In ML at Scale: Data Parallelism, we learned about how to run many copies of models in parallel. But what do we do once models get so big that they can’t fit on one accelerator anymore? We start to split them across multiple machines.
In ML at Scale: Tensor Parallelism, we’ll learn about how to shard a model through tensor parallelism. In this post, we’ll talk about pipeline parallelism— how to slice a model in many sections and then “pipeline” data through them.
Imagine no data parallelism; we have one batch that we’re sending through one model copy. But the model is so big that we have to split it sequentially across four machines in a pipeline parallel fashion. So machine_0
has the first 1/4th of the model, machine_1
has the next one-fourth, and so on.
How would this work?
First, all machines would need to perform the forward pass — we need the output of the last model chunk to be able to calculate a loss.
Once we have the loss, we need to calculate gradients. For this, each chunk of the model needs its own activations and the gradients from the previous stage. Therefore, gradients will be calculated from the last chunk all the way back to the first chunk.

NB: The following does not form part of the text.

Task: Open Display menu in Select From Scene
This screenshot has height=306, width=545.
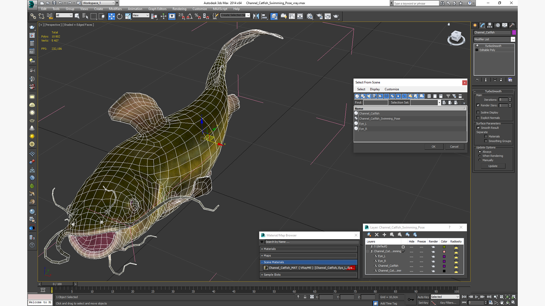Action: tap(374, 89)
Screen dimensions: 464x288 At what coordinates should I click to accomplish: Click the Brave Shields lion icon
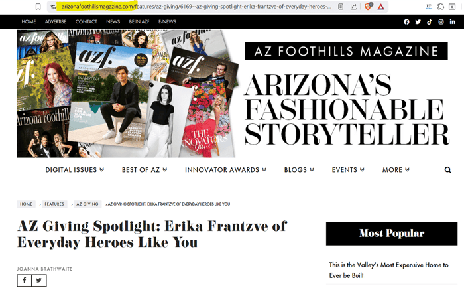point(369,7)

Let’s visualize this with a diagram.
As displayed in GPipe [1], here is another way of visualizing it
Think about this: machine_1
, machine_2
and machine_3
will be completely idling while machine_0
executes its forward or backward pass. This is very bad! Given four machines, you want them to be performing meaningful operations as often as possible.
So how can we overlap work between the machines? In the current regime, we can’t. Each time step depends on the value of the previous time step. Instead, we have to change the setup — by breaking our task down into smaller chunks.